Perfect Storms: Developing a Regional Earth System Modeling Platform for Coastal Hazards in the Gulf of Mexico

January 19, 2024 9:00 AM

Presenter

Z. George Cue, Ph.D.
Associate Professor
Department of Oceanography and Coastal Sciences
Louisiana State University

Description

With a changing climate, the northern Gulf of Mexico suffers from various coastal hazards, including sea-level rise and land loss, eutrophication and hypoxia, ocean acidification, hurricanes, and compound flooding. A key toolset to untangle the various processes involved in these coastal disasters is a Regional Earth System Model that incorporates atmospheric, oceanic, and river processes as well as, most importantly, the interaction among them. The open-source, community-developed Coupled Ocean-Atmosphere Waves Sediment Transport (COAWST) modeling dynamically couples multiple models, including the Regional Ocean Modeling System (ROMS), Simulating WAves Nearshore (SWAN), WAVEWATCH III, the Weather Research and Forecasting (WRF) model, the INfragravity WAVE model (INWAVE), and the Community Sediment Transport Modeling System (CSTMS). Recently, a process-based land surface/hydrological model (WRF-Hydro) has been incorporated into the COAWST platform and enables the dynamical coupling between ocean and land processes.
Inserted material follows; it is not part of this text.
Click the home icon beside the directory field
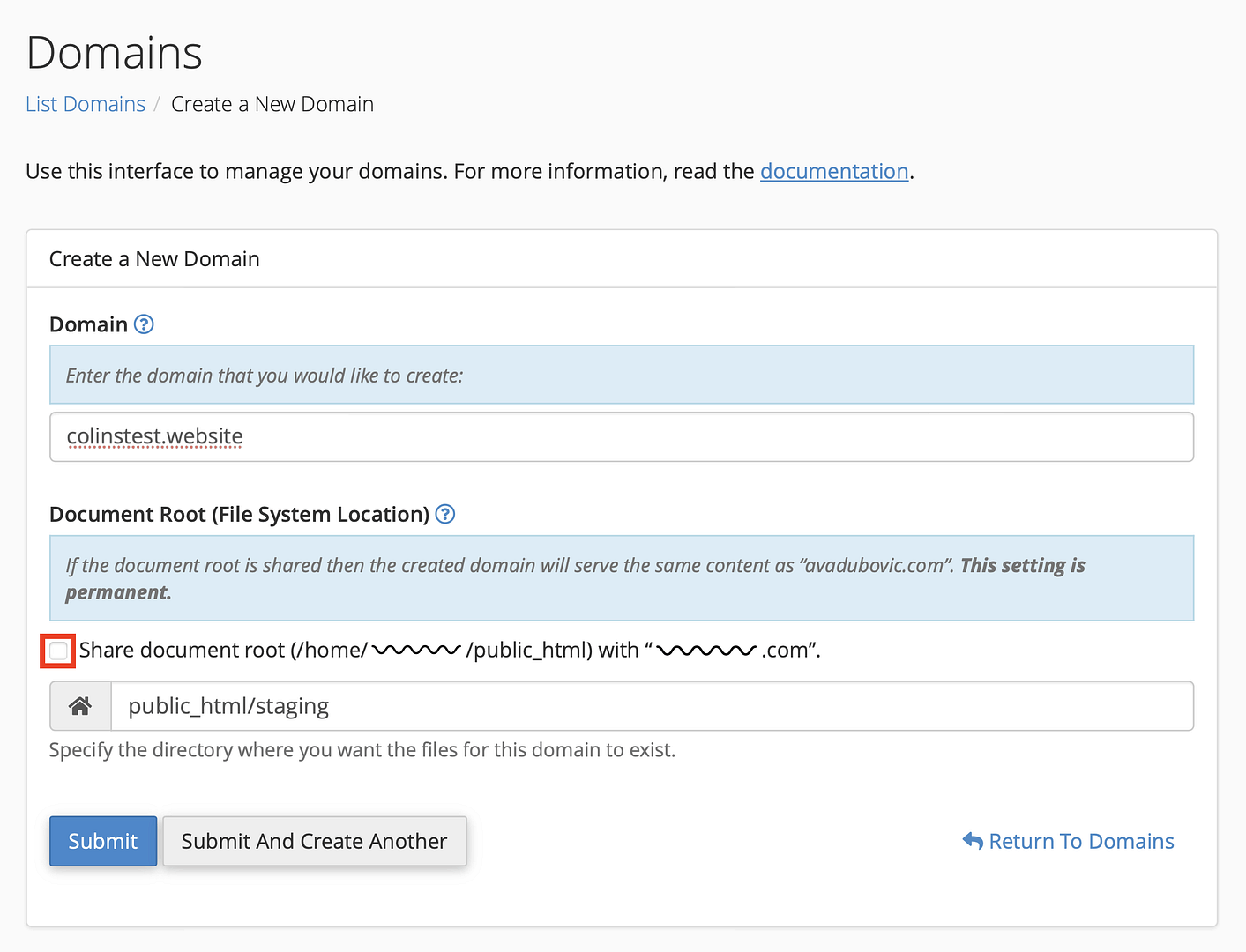The width and height of the screenshot is (1246, 952). click(x=79, y=705)
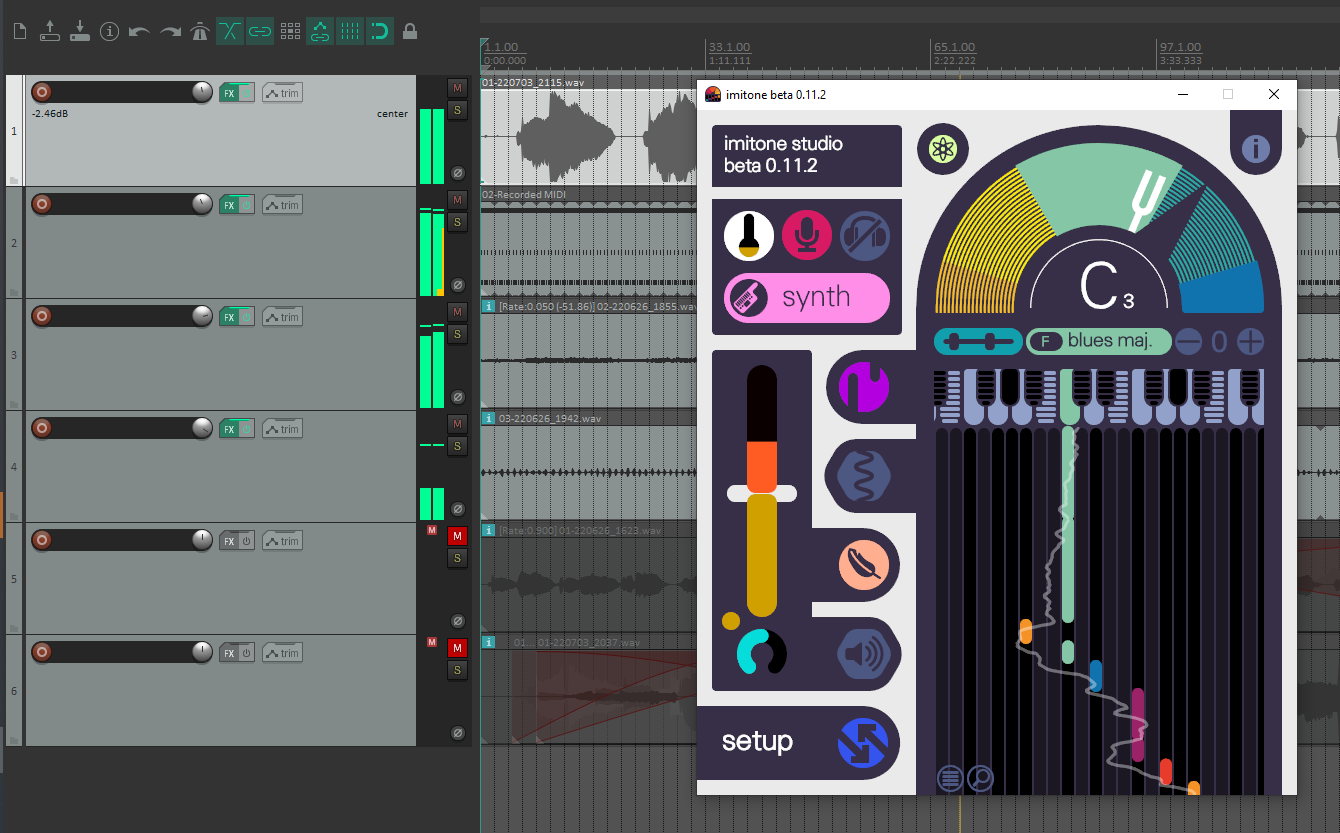Click the imitone info icon
Screen dimensions: 1340x833
[x=1255, y=149]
I will demonstrate several recent developments and applications of COAWST in the Gulf of Mexico, which include hydrodynamics, sedimentation, nutrient and carbon cycling, and compound flooding during several hurricane events. These studies feature the coupling among air-sea, physical-biogeochemical, atmosphere-ocean-wave-sediment-nutrient, and hydrological-oceanic processes. They demonstrate the feasibility of regional earth system model development and its potential for the management of coastal hazards.